> _Data listing_
□ □ □
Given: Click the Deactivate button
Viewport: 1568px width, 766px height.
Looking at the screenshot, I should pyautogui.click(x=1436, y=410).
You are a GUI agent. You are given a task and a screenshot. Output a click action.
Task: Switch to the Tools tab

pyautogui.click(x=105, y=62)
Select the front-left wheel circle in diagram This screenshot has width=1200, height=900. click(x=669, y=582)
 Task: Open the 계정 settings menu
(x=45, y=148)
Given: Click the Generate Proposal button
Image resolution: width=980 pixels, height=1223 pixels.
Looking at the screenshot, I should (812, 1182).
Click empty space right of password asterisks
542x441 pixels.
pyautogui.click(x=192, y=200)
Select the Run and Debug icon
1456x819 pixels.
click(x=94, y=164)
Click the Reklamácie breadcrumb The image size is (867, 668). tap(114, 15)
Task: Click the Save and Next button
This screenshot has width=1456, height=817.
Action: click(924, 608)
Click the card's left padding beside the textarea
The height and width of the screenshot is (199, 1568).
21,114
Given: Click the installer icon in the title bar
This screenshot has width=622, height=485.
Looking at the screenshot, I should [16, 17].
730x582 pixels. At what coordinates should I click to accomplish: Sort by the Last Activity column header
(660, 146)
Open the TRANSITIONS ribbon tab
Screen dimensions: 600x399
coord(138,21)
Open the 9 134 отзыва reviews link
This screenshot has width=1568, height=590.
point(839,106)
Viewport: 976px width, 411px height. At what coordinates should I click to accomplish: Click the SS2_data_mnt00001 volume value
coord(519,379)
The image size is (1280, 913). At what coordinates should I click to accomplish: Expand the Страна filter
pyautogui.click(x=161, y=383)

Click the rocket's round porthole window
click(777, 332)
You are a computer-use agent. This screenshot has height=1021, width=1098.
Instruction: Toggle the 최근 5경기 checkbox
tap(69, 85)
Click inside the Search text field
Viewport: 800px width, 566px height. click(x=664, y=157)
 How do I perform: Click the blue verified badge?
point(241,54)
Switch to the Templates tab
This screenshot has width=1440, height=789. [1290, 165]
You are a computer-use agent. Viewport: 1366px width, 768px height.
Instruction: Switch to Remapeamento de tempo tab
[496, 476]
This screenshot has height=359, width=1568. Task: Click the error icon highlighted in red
□ □ □
> _Problem details_
Please copy everything in the material above, from the line containing "730x582 pixels. At" down to the line containing "Open the 9 134 отзыва reviews link", both ends included, with each line kept unchanged.

> _Final answer_
730x582 pixels. At what coordinates should I click to accomplish: Sort by the Last Activity column header
(660, 146)
Open the TRANSITIONS ribbon tab
Screen dimensions: 600x399
coord(138,21)
Open the 9 134 отзыва reviews link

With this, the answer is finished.